Did “Your computer is infected” Popup use these tactics to trick you into buying “Your computer is infected” Popup?

“Your computer is infected” Popup May Be a Tracking Cookie

Tracking cookies are small files deposited onto your PC’s hard drive as you browse the Internet. Regular cookies work the same way, but unlike those harmless cookies that are designed to remember your account information so that you can use websites more easily, tracking cookies may collect and report information about your web browsing habits. Tracking cookies monitoring your web browsing habits may tell advertisers some of your personal information.

Because of “Your computer is infected” Popup’s and other tracking cookies’ possibly stealth methods, tracking cookies, even when installed without malicious reasons, may put your personal and financial information at risk. It may be a good idea to remove “Your computer is infected” Popup and other tracking cookies.

What Companies Learn from a Tracking Cookie Like “Your computer is infected” Popup

Marketing companies can learn a lot from tracking cookies. If you fill out a form online with your contact info and real name, enter a contest or sweepstakes, or click an ad to buy a product, it’s possible Internet advertisers using tracking cookies know your real name, your Internet Protocol (IP address), and other information about you.

Online marketing and advertising companies that hold this identifiable information about you and your web browsing habits may sell your personal info to other companies, or merge their information about you with other companies’ information about you. A tracking cookie may seem harmless, but in reality some tracking cookies allow companies to know quite a lot about your online and offline habits and lifestyle, and how to find you.

“Your computer is infected” Popup May Be a Trojan

Trojans install themselves secretly onto your computer, most often through your downloading a simple email attachment (often Trojans pose as harmless pictures). Most Trojans are able to gain complete control over your PC after installation. With this control, the Trojan and the hacker behind it may change your system settings, delete important files, steal your passwords, and watch your computer acitivity.

Infection Methods of “Your computer is infected” Popup and Other Trojans

Most Trojans infect your computer by tricking you into launching an infected file. This poisoned file could disguised as a small file, such as a jpeg or other email attachment, or it might be downloaded via a website or FTP.

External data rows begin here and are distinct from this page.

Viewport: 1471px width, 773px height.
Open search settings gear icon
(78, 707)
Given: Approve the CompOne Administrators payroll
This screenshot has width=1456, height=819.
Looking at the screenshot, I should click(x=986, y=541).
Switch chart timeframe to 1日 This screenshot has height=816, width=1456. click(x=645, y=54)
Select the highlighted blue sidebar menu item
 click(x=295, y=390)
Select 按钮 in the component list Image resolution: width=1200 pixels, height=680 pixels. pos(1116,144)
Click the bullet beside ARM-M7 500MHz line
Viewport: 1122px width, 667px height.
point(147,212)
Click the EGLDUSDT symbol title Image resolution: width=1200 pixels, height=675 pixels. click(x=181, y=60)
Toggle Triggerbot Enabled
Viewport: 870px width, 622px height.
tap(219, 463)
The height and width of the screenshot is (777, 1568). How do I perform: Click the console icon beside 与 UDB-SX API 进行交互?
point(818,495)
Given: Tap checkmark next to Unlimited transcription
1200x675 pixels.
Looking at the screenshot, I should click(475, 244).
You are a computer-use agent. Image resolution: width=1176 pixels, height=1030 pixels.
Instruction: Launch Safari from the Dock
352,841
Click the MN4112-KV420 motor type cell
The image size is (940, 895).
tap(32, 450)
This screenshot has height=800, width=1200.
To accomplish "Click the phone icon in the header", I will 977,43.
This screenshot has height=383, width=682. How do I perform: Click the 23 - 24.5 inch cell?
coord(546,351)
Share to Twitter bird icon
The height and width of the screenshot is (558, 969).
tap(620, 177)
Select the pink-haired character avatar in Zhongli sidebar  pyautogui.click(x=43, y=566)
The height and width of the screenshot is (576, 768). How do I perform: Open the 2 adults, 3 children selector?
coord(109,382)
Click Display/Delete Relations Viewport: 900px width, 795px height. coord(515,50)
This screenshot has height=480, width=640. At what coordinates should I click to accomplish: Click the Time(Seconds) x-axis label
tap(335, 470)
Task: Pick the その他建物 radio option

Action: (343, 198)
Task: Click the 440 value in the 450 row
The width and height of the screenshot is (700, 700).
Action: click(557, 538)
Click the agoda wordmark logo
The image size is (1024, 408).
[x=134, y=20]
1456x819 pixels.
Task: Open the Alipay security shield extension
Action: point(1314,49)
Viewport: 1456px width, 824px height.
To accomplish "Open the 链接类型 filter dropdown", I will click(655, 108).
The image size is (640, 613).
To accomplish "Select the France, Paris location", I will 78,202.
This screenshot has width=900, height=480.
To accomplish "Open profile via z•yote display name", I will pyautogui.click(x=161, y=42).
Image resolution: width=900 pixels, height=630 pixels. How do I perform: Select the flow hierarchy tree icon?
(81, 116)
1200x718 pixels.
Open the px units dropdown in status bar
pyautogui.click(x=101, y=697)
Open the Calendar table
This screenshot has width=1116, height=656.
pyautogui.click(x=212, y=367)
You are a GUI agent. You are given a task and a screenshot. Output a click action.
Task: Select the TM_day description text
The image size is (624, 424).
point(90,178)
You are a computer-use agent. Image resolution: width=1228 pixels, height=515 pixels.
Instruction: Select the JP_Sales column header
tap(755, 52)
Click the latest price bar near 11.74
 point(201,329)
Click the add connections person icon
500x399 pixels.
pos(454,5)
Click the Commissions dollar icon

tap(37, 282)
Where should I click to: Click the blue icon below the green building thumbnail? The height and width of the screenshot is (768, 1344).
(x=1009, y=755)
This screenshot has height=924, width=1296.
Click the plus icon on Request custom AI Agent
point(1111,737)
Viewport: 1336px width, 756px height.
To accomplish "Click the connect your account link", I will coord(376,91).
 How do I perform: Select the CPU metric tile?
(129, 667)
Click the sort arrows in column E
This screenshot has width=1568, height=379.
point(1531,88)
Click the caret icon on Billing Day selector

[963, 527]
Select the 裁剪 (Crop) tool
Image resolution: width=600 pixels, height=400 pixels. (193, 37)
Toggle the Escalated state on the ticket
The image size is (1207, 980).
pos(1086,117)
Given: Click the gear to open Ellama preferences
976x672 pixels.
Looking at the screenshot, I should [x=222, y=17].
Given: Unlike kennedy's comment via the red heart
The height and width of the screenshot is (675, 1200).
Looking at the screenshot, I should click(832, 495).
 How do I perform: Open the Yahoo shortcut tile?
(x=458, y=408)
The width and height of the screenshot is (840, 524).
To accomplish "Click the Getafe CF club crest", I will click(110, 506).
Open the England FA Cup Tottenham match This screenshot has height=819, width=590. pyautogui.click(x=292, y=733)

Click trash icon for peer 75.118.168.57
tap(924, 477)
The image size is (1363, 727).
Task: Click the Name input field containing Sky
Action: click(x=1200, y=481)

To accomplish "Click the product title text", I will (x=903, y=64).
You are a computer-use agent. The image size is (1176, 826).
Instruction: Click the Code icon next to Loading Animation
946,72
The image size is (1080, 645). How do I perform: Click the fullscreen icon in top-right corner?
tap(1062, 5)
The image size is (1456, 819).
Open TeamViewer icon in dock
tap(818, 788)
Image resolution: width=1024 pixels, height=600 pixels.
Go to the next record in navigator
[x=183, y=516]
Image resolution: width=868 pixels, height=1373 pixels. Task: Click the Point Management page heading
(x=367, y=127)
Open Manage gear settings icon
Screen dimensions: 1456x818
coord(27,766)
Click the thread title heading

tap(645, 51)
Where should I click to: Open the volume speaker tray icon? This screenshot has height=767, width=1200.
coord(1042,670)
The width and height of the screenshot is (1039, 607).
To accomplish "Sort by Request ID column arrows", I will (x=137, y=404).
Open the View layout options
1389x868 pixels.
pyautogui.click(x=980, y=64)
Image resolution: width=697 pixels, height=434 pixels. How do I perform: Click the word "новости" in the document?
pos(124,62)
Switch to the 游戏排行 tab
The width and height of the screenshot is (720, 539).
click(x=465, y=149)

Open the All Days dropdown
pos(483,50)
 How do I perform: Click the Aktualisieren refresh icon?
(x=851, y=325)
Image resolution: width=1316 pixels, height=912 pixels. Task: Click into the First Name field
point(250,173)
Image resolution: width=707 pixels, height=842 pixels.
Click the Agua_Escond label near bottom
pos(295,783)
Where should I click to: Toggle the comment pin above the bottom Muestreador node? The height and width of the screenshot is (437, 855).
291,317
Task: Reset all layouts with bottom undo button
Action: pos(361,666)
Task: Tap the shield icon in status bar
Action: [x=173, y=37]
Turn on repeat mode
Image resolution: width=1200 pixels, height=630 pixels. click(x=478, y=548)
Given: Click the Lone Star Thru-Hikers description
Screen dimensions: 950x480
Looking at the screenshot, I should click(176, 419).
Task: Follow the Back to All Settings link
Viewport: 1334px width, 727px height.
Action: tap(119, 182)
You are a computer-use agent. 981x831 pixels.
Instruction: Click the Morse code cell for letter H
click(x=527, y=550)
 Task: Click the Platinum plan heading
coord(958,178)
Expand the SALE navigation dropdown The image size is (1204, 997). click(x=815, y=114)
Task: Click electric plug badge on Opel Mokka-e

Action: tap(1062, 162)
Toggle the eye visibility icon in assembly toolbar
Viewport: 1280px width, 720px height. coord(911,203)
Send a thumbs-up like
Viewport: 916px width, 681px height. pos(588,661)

  • Email: Your PC may be infected with a Trojan when you download infected email attachments, or sometimes even when you simply open an email. Many Trojans exploit security holes in Microsoft Outlook. You may be able to reduce your chances of getting infected by a Trojan by using a spam-blocking software.
  • Websites: Your PC may be infected with a Trojan when you visit a rogue site. Many Trojans exploit security holes in Internet Explorer web browser so that by simply visiting a website you may unknowingly download a Trojan.
  • Open ports: If your computer runs programs that provide file-sharing functions – such as AOL Instant Messenger (AIM), MSN Messenger, and more – you may open your computer up to vulnerabilities. Using file sharing through these applications may create a network that gives attackers the opportunity to remotely access your computer.

Filed Under: Fake Antispyware, Tracking Cookies, Trojans
Related Posts: “Your System Is Infected!” Popup, “Alert! You are receiving spam!”, Worm.Semail,

Sorry, comments for this entry are closed.